* **Excerpt provided**:

Studio album by Emmylou Harris
- Released: April 30, 1980
- Recorded: Nashville, July 1979
- Genre: Bluegrass, country, Americana
- Length: 29:56
- Label: Warner Bros. Nashville
- Producer: Brian Ahern

Emmylou Harris chronology
| Light of the Stable (1979) | Roses in the Snow (1980) | Evangeline (1981) |

= Roses in the Snow =

Roses in the Snow is the seventh studio album by country music artist Emmylou Harris, released in 1980. While Harris' previous release, 1979's Blue Kentucky Girl, featured traditional, straight-ahead country (as opposed to the country-rock of her prior efforts), Roses in the Snow found Harris performing bluegrass-inspired music, with material by Flatt and Scruggs, Paul Simon, the Carter Family, and Johnny Cash. Cash, Dolly Parton, Linda Ronstadt, the Whites, Ricky Skaggs, Willie Nelson and Tony Rice made guest appearances. "Wayfaring Stranger" was released as the first single in 1980 and went to No. 7 on the Billboard Country charts. The second single, a remake of a Simon & Garfunkel song, "The Boxer", reached No. 13. Backing musicians included Albert Lee and Jerry Douglas.

* **Data shown**:
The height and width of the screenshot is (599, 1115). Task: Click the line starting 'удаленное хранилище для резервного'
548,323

---

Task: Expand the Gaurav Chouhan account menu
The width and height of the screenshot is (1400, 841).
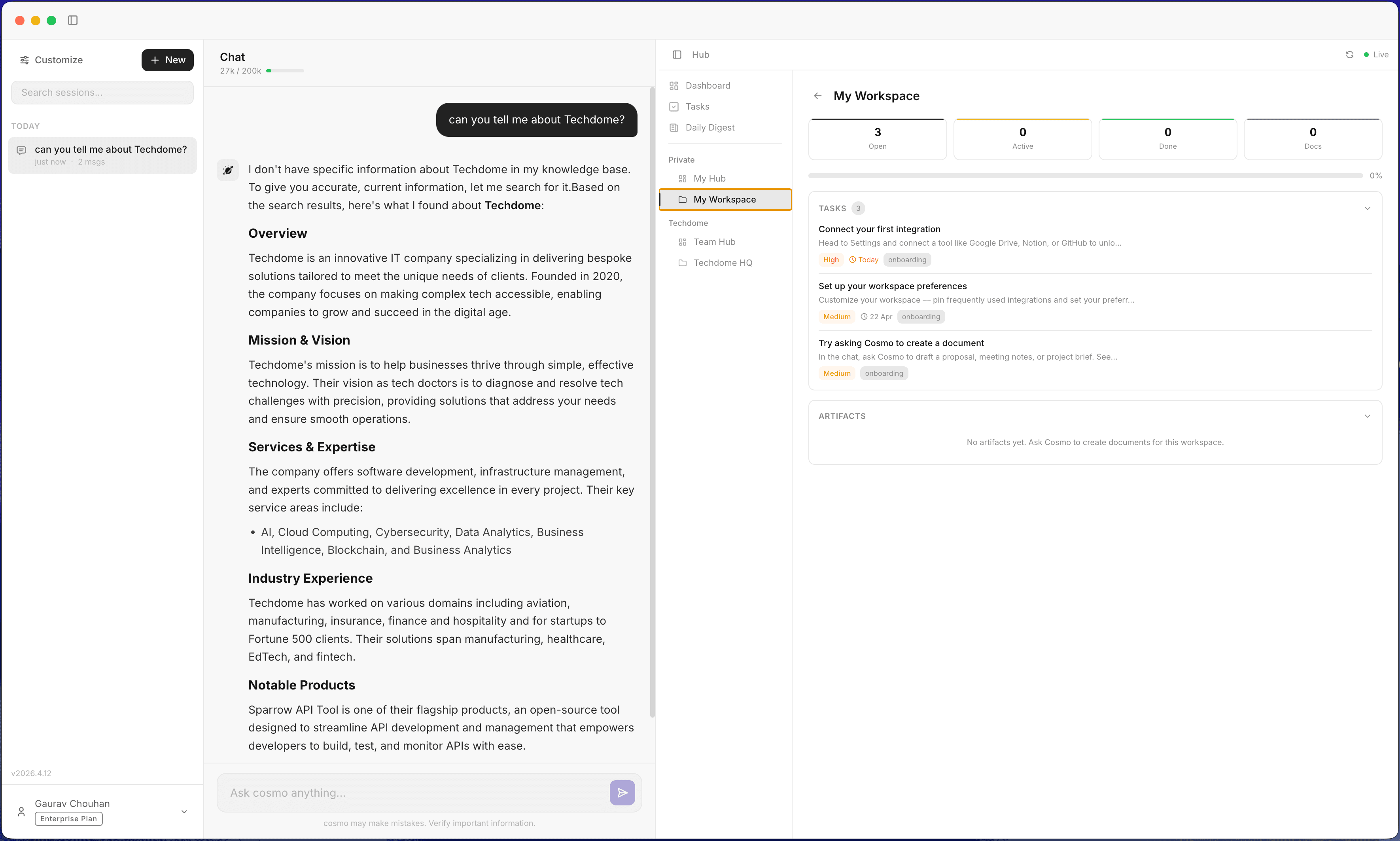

* **Tasks for this exercise**:
• 1. From the Roses in the Snow article, quote the stretch from "Roses in the Snow is" through "and Jerry Douglas.".
• 2. Translate this sentence from the Roses in the Snow article into French: "Backing musicians included Albert Lee and Jerry Douglas."
The material placed after the Roses in the Snow article stands apart from it.

* **Solutions to the tasks**:
• 1.
Roses in the Snow is the seventh studio album by country music artist Emmylou Harris, released in 1980. While Harris' previous release, 1979's Blue Kentucky Girl, featured traditional, straight-ahead country (as opposed to the country-rock of her prior efforts), Roses in the Snow found Harris performing bluegrass-inspired music, with material by Flatt and Scruggs, Paul Simon, the Carter Family, and Johnny Cash. Cash, Dolly Parton, Linda Ronstadt, the Whites, Ricky Skaggs, Willie Nelson and Tony Rice made guest appearances. "Wayfaring Stranger" was released as the first single in 1980 and went to No. 7 on the Billboard Country charts. The second single, a remake of a Simon & Garfunkel song, "The Boxer", reached No. 13. Backing musicians included Albert Lee and Jerry Douglas.

• 2. Parmi les musiciens d'accompagnement figuraient Albert Lee et Jerry Douglas.